In the industrial heart of Darlington, where Cummins engines rumble and sweat meets steel, the local press should be the loudest voice for truth and accountability. But instead, the Northern Echo reads like a corporate cheerleader’s newsletter.
Year after year, Cummins lines the pockets of local media with sponsored features and glossy adverts. They’re not just a headline — they’re the headline. The BusinessIQ awards? Sponsored by Cummins. Glowing “community partnership” stories? Cummins’ name is stitched into every one.

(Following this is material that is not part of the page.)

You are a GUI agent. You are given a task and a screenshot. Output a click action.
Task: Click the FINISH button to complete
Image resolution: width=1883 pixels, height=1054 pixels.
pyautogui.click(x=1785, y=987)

Yet, dig beneath the surface and you find an unsettling silence. No hard questions. No scrutiny. No unvarnished truth. Just a well-oiled PR machine that keeps the real stories — the workplace struggles, the environmental fines, the ongoing accountability gaps — carefully hidden behind a corporate curtain.
When money talks, local journalism listens — or stays quiet. The Northern Echo’s pages offer no critique, no challenge, just a steady drip of sponsored praise that’s more ad than news. The watchdog has become a lapdog.
For those on the factory floor, for the community watching silently, the absence of critical reporting is a glaring omission. Accountability isn’t for the annual awards or the marketing brochures — it’s for the real world, the everyday people bearing the cost.
Cummins’ grip on the local narrative is tighter than you think. And until that grip loosens, the true story stays muffled in the hum of engines and the echo of silence.